*THE REQUEST*. Write out every line of the entries below word for word, omitting the pictures.

Entries from a data collection
━━━
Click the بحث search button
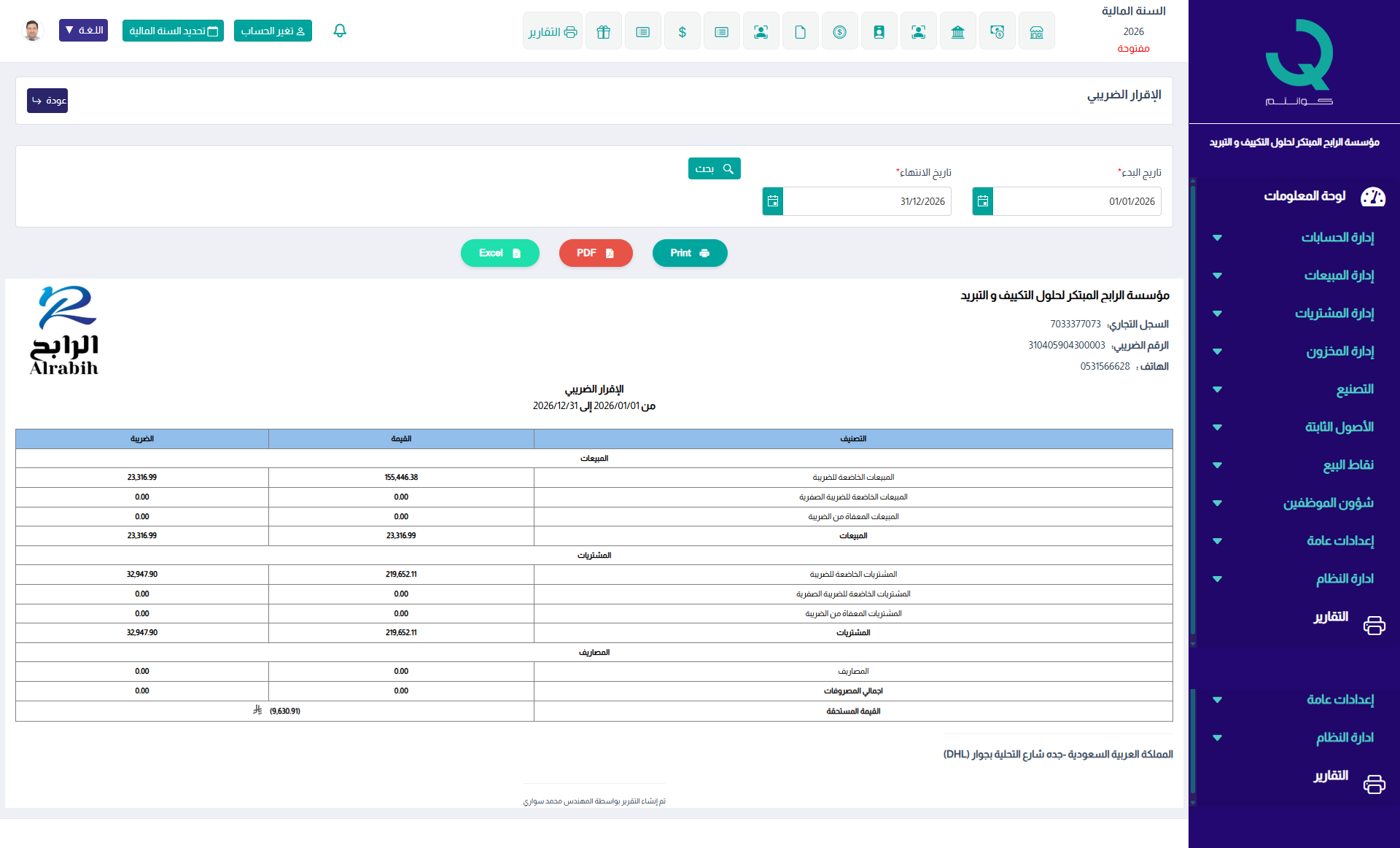The height and width of the screenshot is (848, 1400). (x=714, y=168)
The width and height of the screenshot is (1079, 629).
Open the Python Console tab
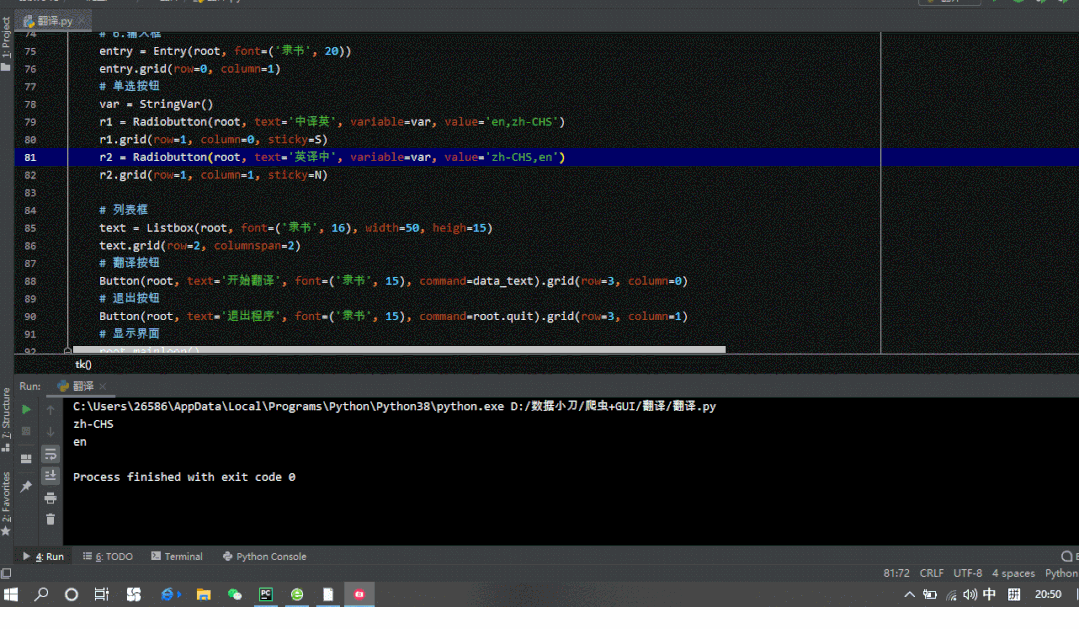tap(265, 556)
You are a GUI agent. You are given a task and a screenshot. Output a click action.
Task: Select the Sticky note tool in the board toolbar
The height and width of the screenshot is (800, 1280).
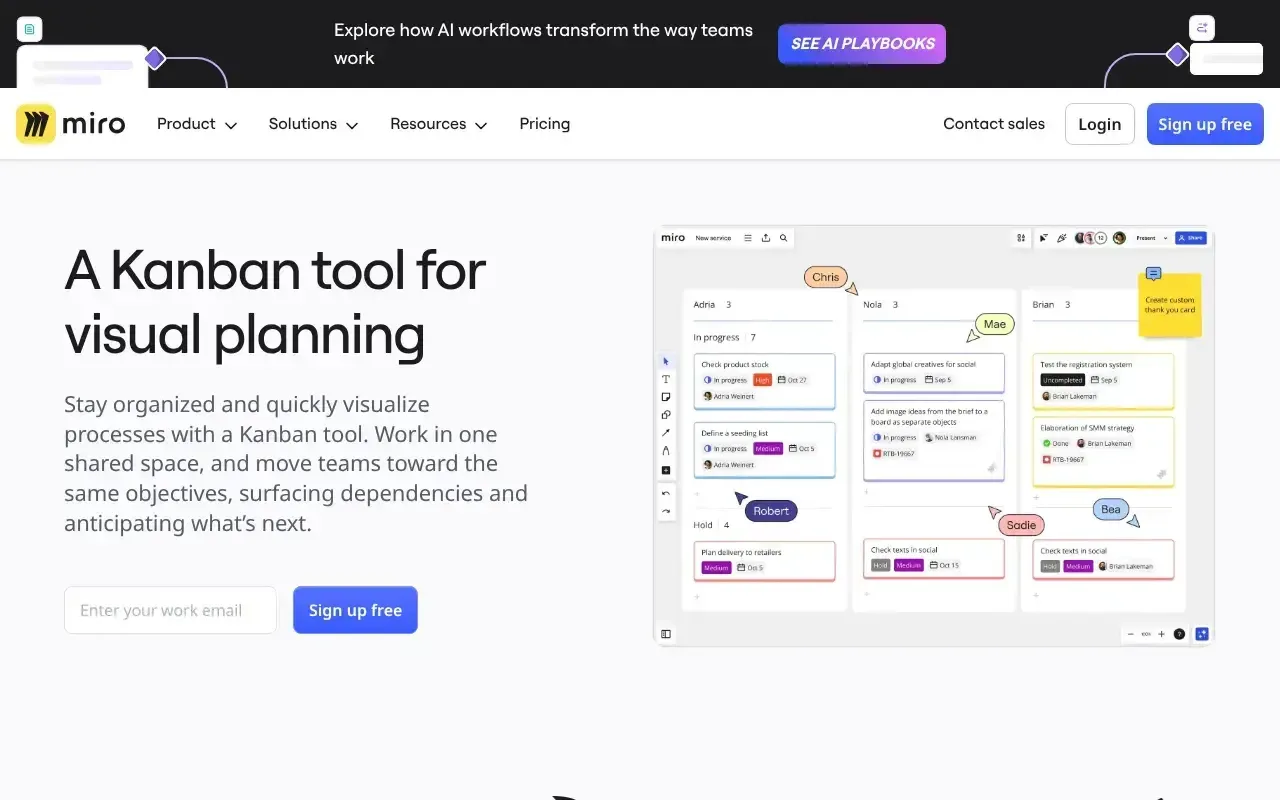[666, 397]
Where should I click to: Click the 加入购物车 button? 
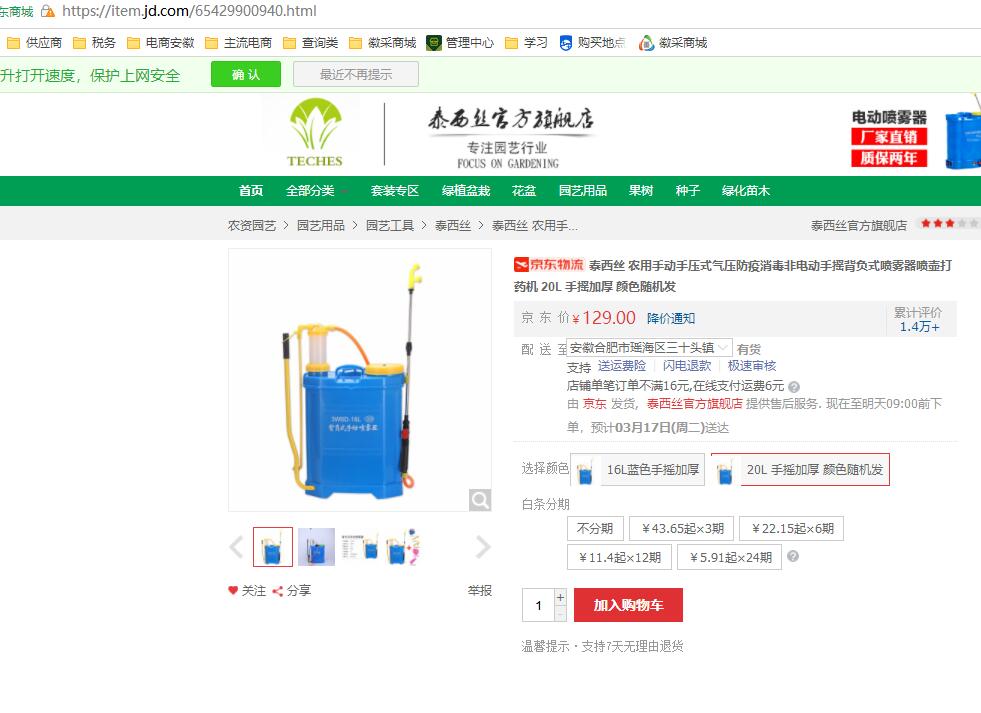tap(628, 605)
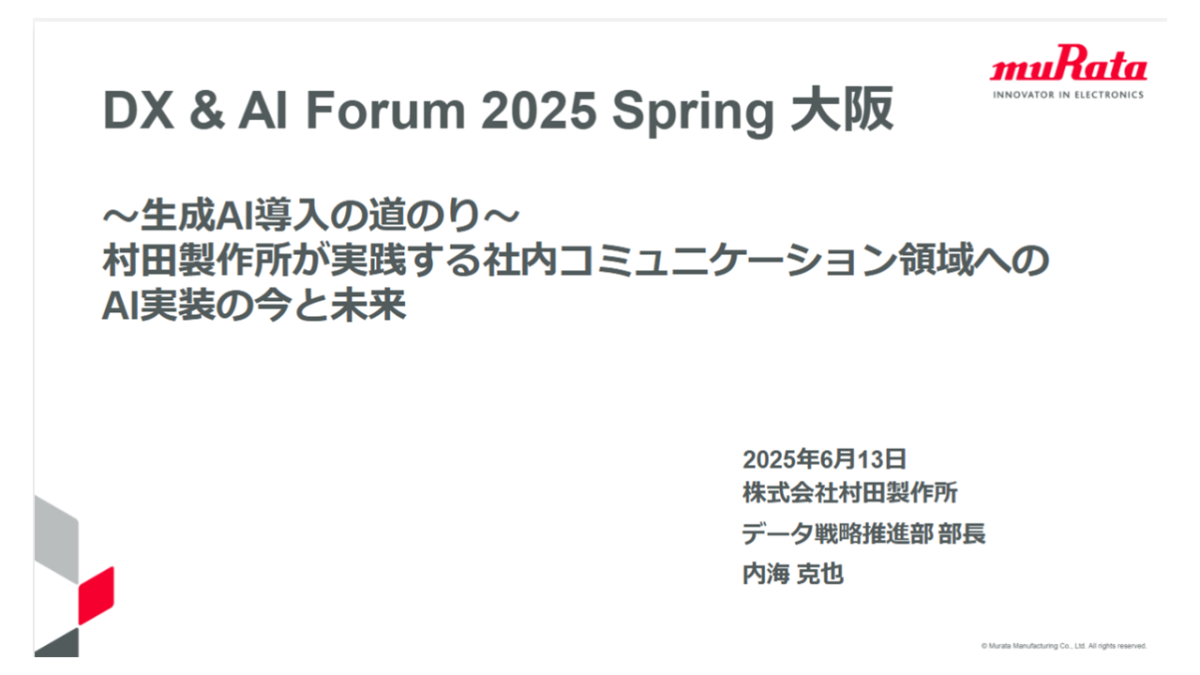Click the red muRata logo
This screenshot has height=675, width=1200.
pos(1068,68)
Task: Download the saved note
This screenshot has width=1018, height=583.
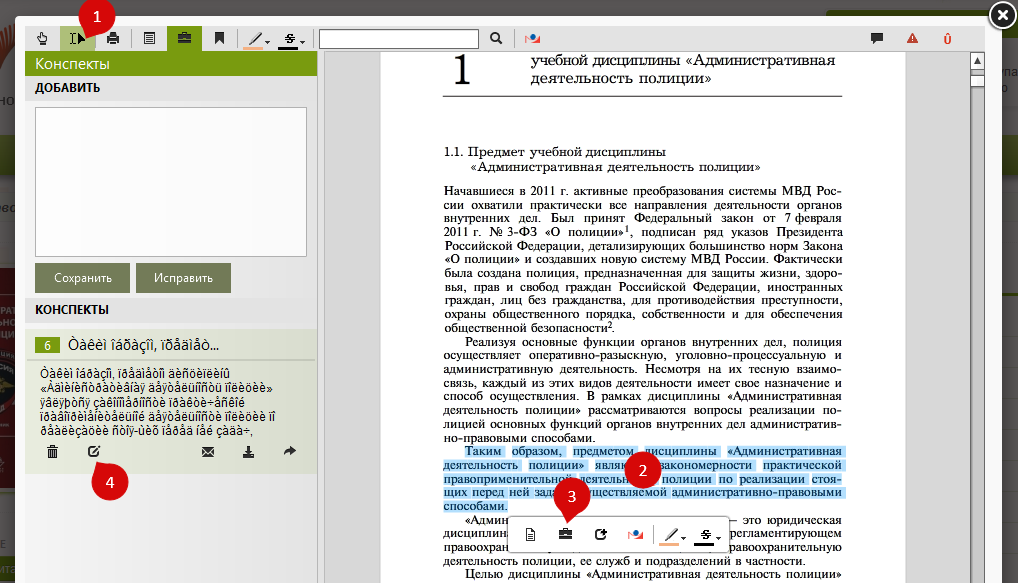Action: pyautogui.click(x=248, y=452)
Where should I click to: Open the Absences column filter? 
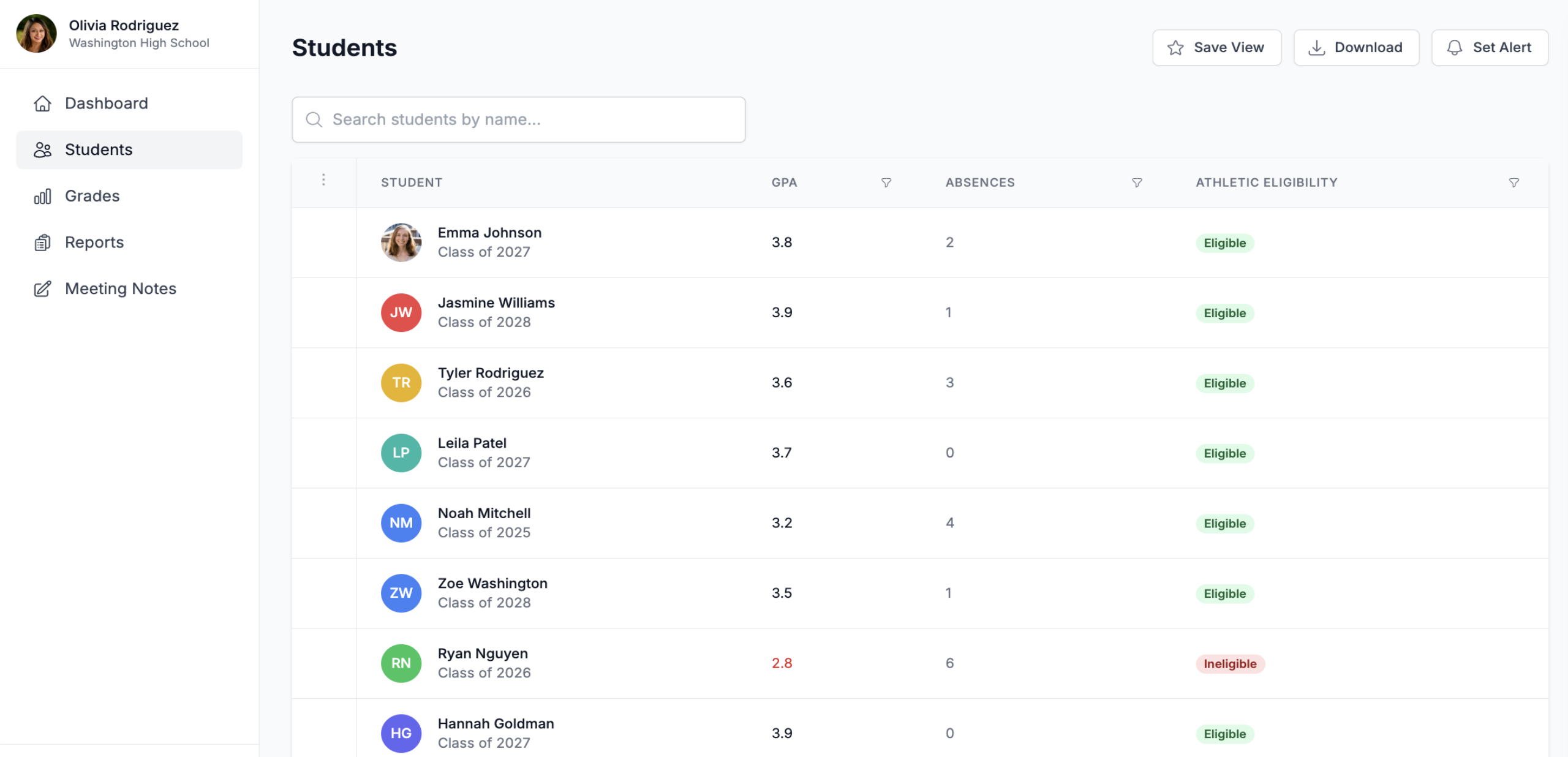[1136, 183]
━━━
*CORRECT ANSWER*.
Click the بحث search button
The height and width of the screenshot is (848, 1400). (x=714, y=168)
The width and height of the screenshot is (1079, 629).
Open the Python Console tab
tap(265, 556)
You are a GUI agent. You are given a task and a screenshot. Output a click action.
Task: Select the Sticky note tool in the board toolbar
The height and width of the screenshot is (800, 1280).
[666, 397]
Where should I click to: Click the 加入购物车 button? 
tap(628, 605)
Click the red muRata logo
This screenshot has height=675, width=1200.
pos(1068,68)
Task: Download the saved note
This screenshot has width=1018, height=583.
Action: pyautogui.click(x=248, y=452)
Where should I click to: Open the Absences column filter? 
[1136, 183]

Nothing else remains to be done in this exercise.